Plant-wide Optimization: Investments for Improvement + Compliant, Sustainable Processes

June 1, 2015
Technologies are evolving rapidly in the manufacturing equipment industry — and buyers are paying attention.   Full article brought to you by Rockwell Automation. Visit The Connected Enterprise for more.  

Technologies are evolving rapidly in the manufacturing equipment industry — and buyers are paying attention. Industrial machinery production grew some 9% in 2014, with another 9% increase anticipated in 2015.[1] Why? Because manufacturing execs want their plants to remain safe, compliant, and profitable — and they know they need new equipment to remain competitive.
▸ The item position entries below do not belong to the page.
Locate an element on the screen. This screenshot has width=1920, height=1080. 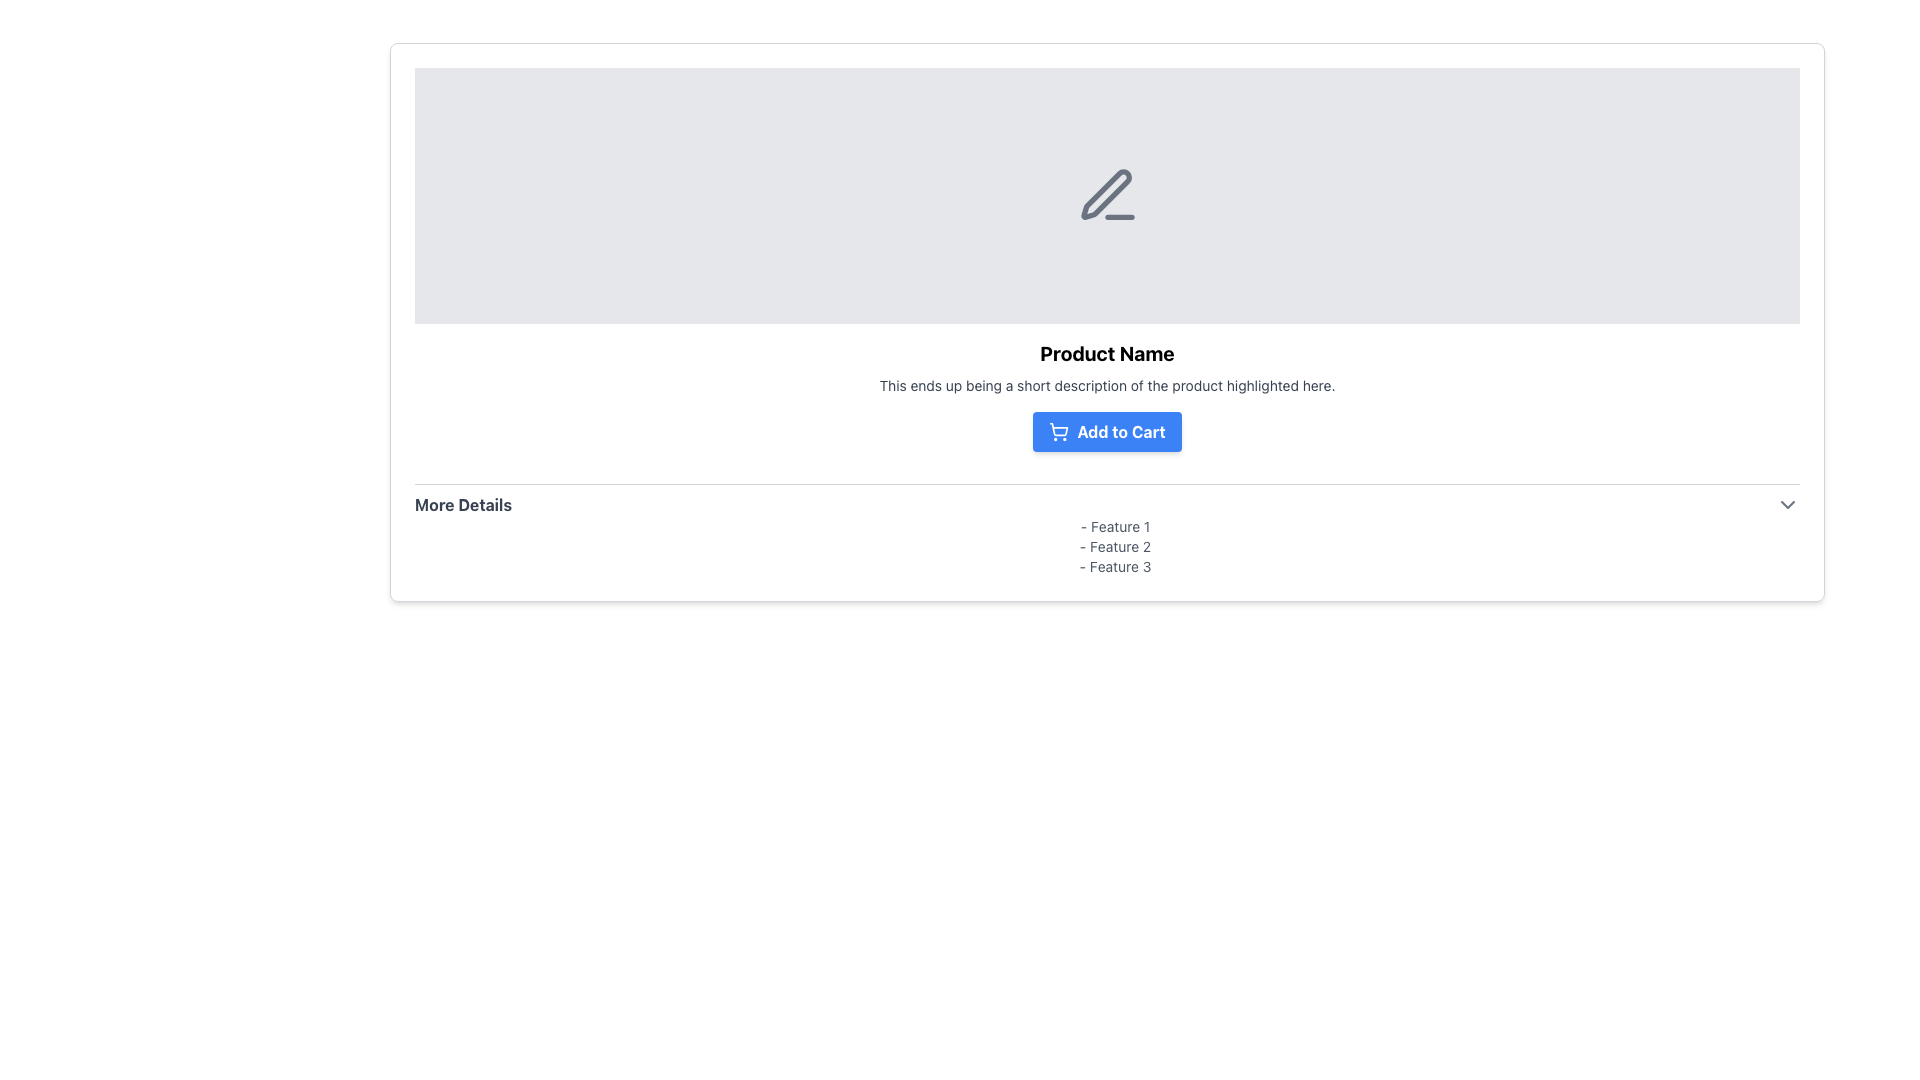
graphical pen icon, which has a diagonal orientation and sharp design with a gray outline, located centrally within the product display section, slightly above the product name and description is located at coordinates (1105, 194).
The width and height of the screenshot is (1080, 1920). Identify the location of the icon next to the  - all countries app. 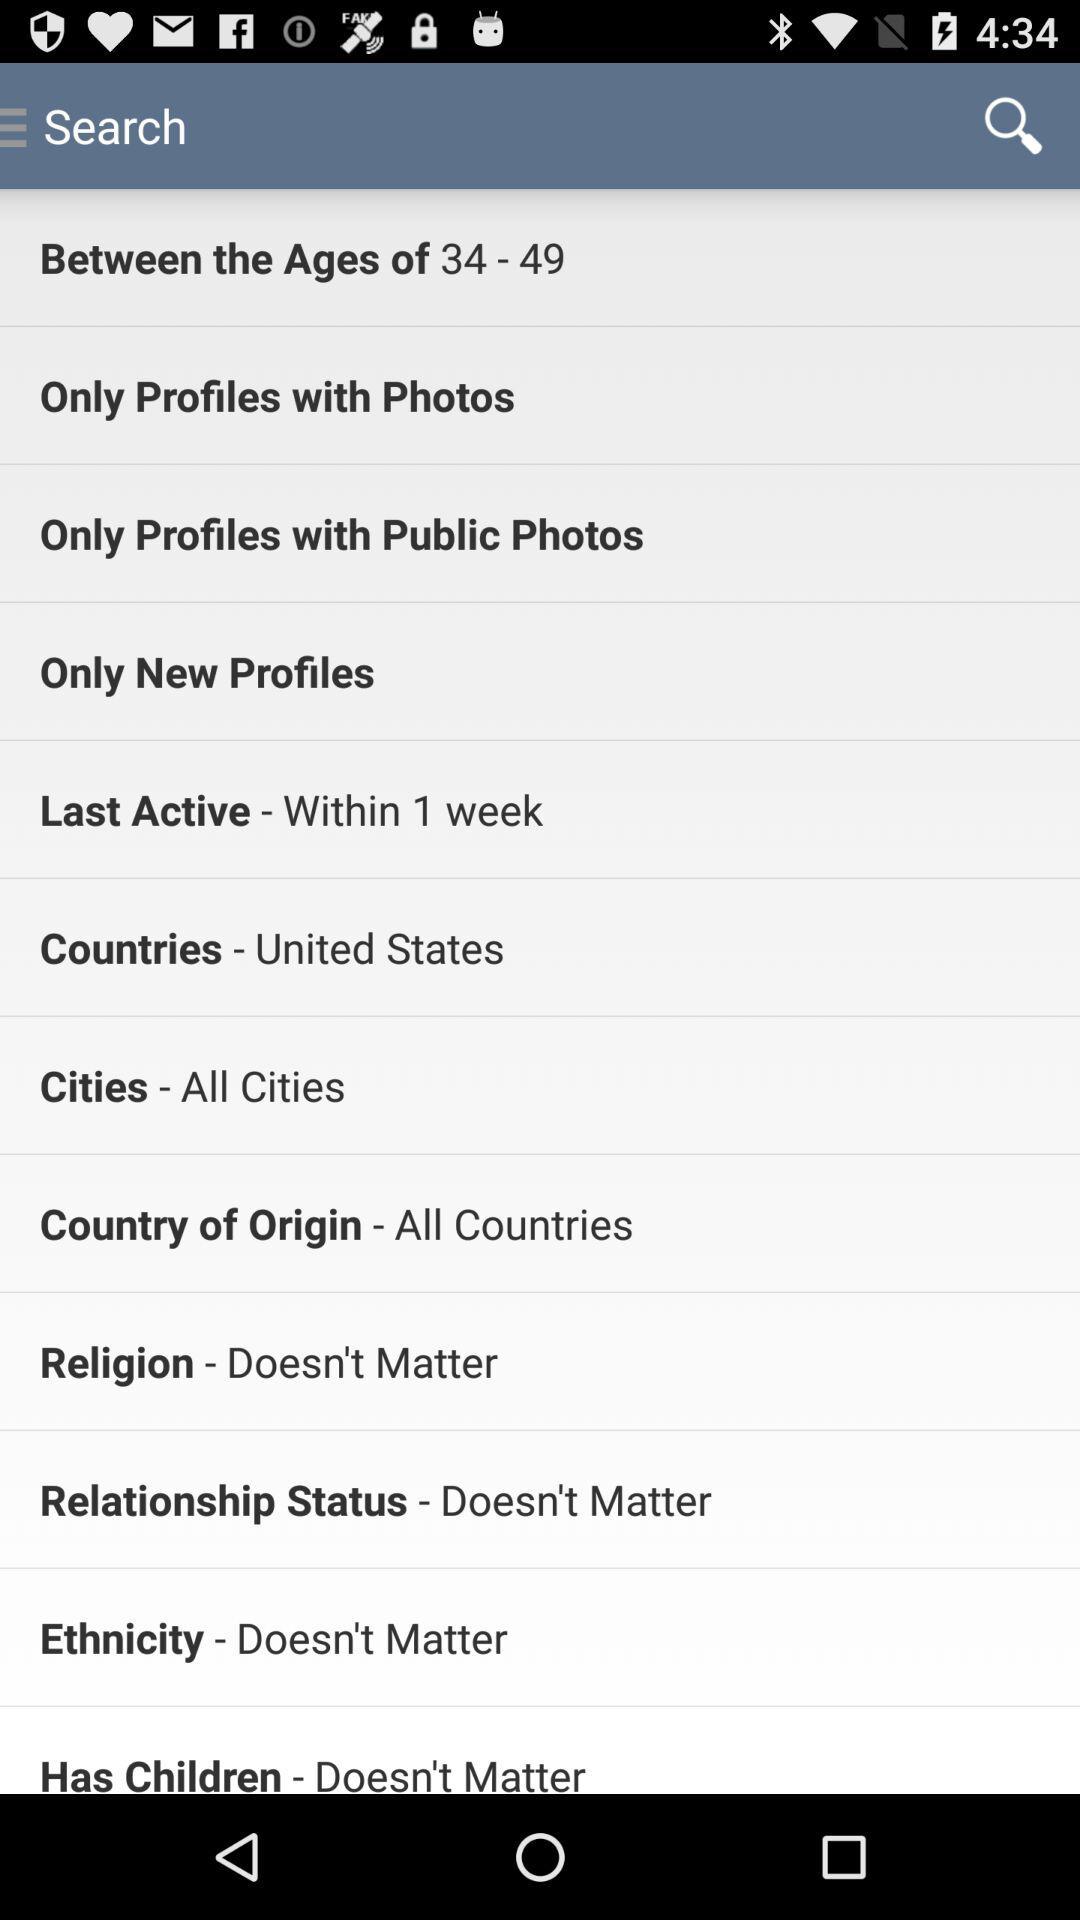
(200, 1222).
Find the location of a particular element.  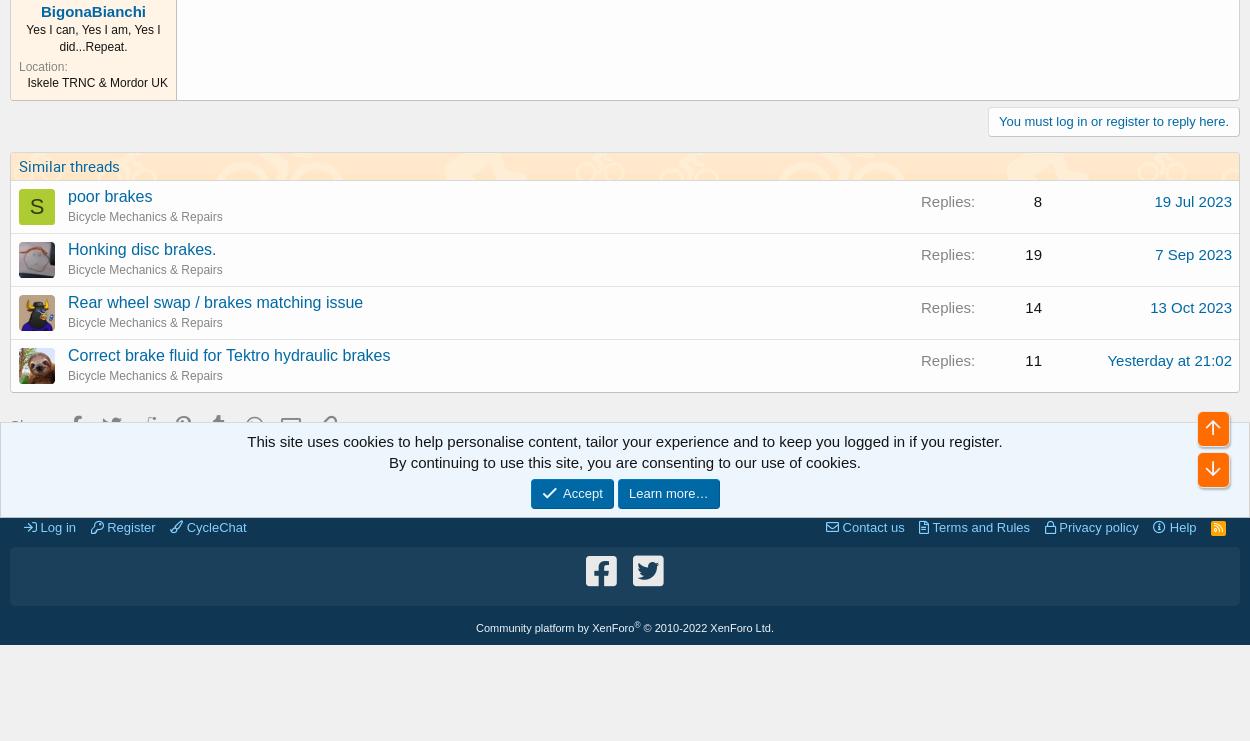

'7 Sep 2023' is located at coordinates (1192, 253).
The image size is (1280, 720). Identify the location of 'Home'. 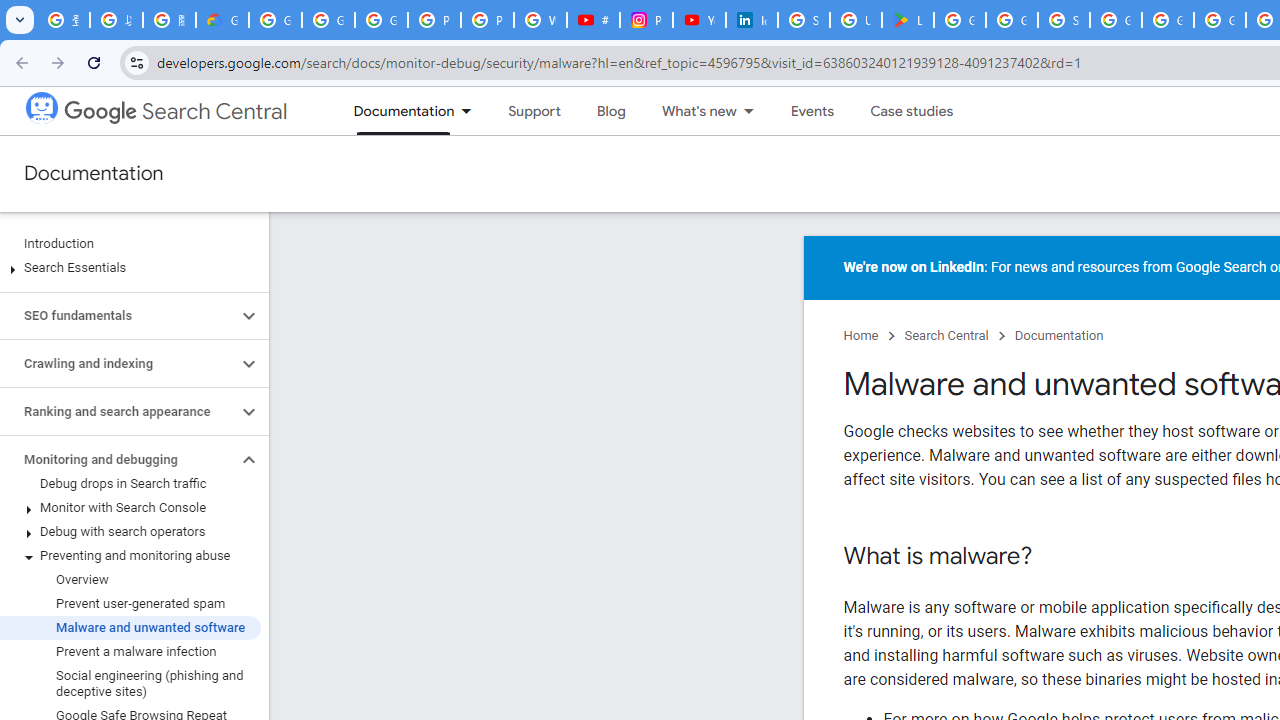
(861, 334).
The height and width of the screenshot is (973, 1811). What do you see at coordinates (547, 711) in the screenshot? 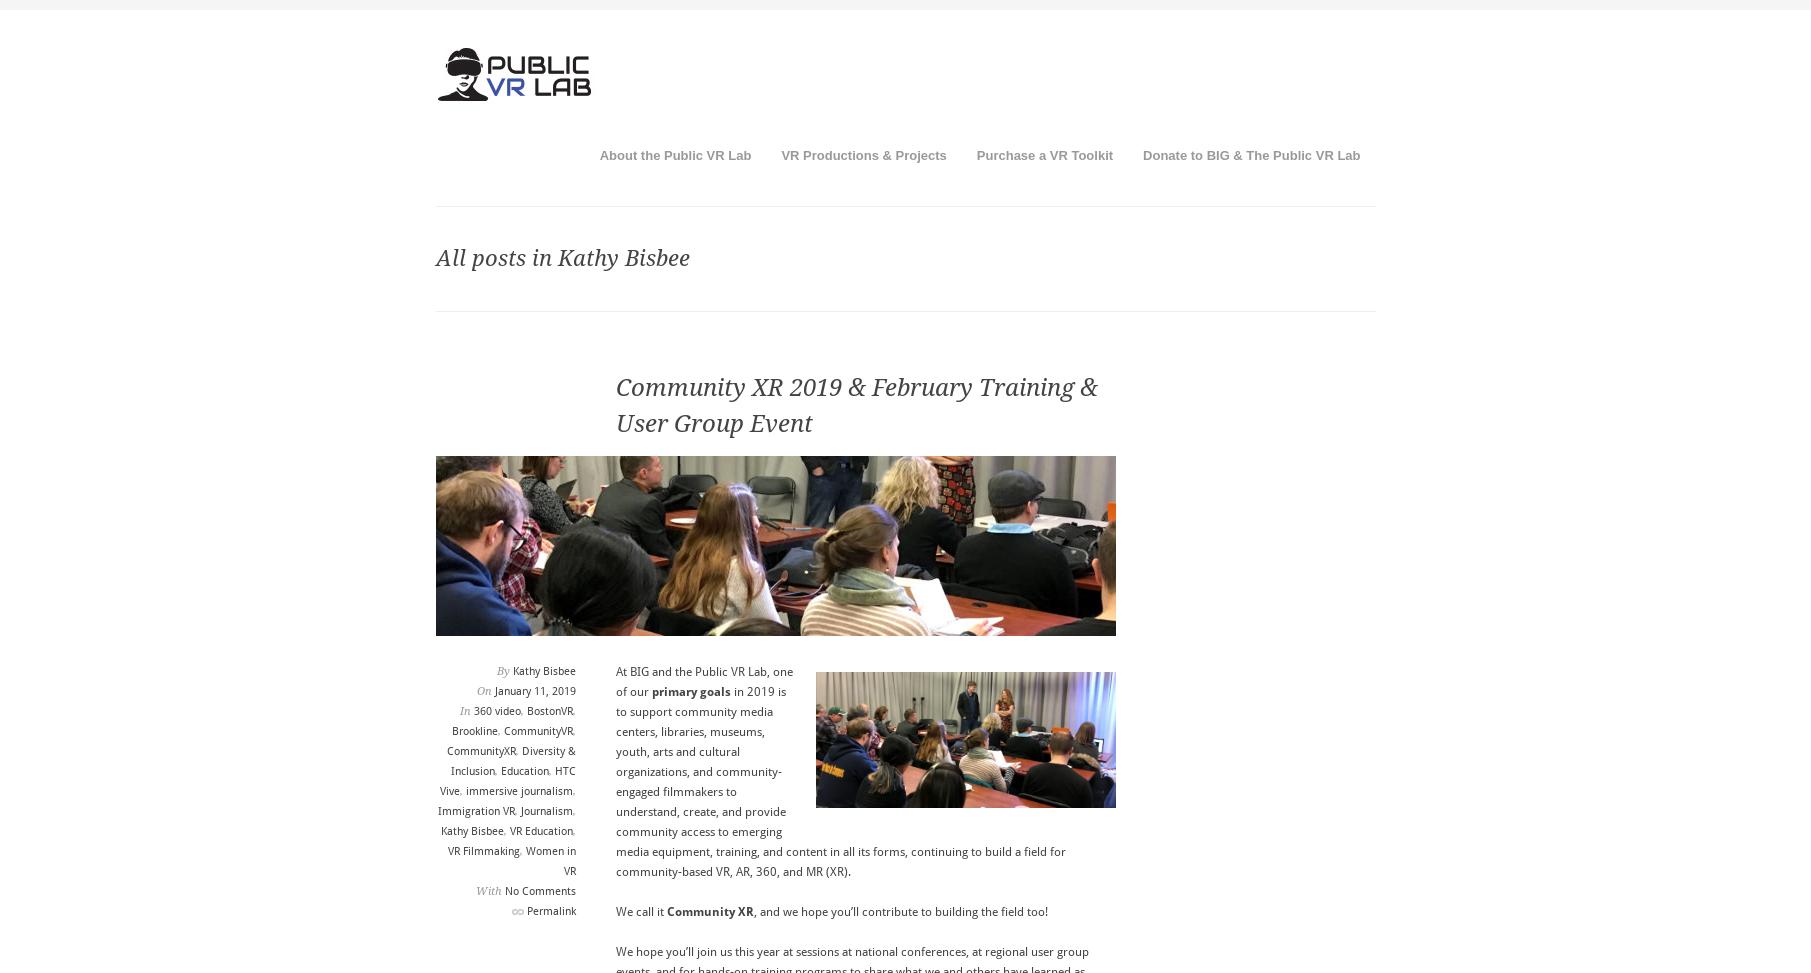
I see `'BostonVR'` at bounding box center [547, 711].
Savvy leaders also understand that there’s plenty of room to improve plant utilization. Overall equipment effectiveness (OEE) — a measure of machine reliability, quality yield, and capacity to produce[2] — was 80 percent (median) at U.S. plants in 2014. Yet one-quarter of plants reported poor OEE numbers of less than 70 percent.[3] Investments in machinery — along with process improvements — can boost OEE and improve plant-wide optimization by:

  • Speeding deliveries — minimize downtime and unplanned maintenance
  • Improving quality — keep machines operating within accepted variances, and lower scrap and rework
  • Increasing capacity — generate higher output from the same plant footprint
  • Cutting costs — streamline production processes, minimize inventories, and reduce energy consumption and labor requirements

New equipment is needed to drive innovation and keep up with compliance, too, by:

  • Accommodating new products, materials, and/or component technologies
  • Addressing new government and industry regulations — and customer specifications — required by new products 
  • Complying with stricter operations requirements (emissions, sound, employee safety)

New equipment and upgrades also offer opportunities for long-term planning and improved production agility. Leading manufacturers (such as Rockwell Automation) have implemented Connected Enterprise models — advanced information technology/operations technology (IT/OT) infrastructures that enable executives to use data from production equipment to tap into real-time operations and supply-chain insights for better, proactive decision-making. As companies leverage the Internet of Things with intelligent devices embedded within equipment, they also can secure their IT/OT infrastructures and keep information, networks, and operations safe.

How safe, effective, connected, and profitable is your equipment today? More importantly, how competitive will it be tomorrow?

[1] Daniel Meckstroth, U.S. Industrial Outlook: Growth Mode, MAPI, Sept. 9 2014.

[2] OEE = % machine availability X % quality yield X % of optimal rate that equipment operates

[3] 2014 MPI Manufacturing Study, The MPI Group, February 2015.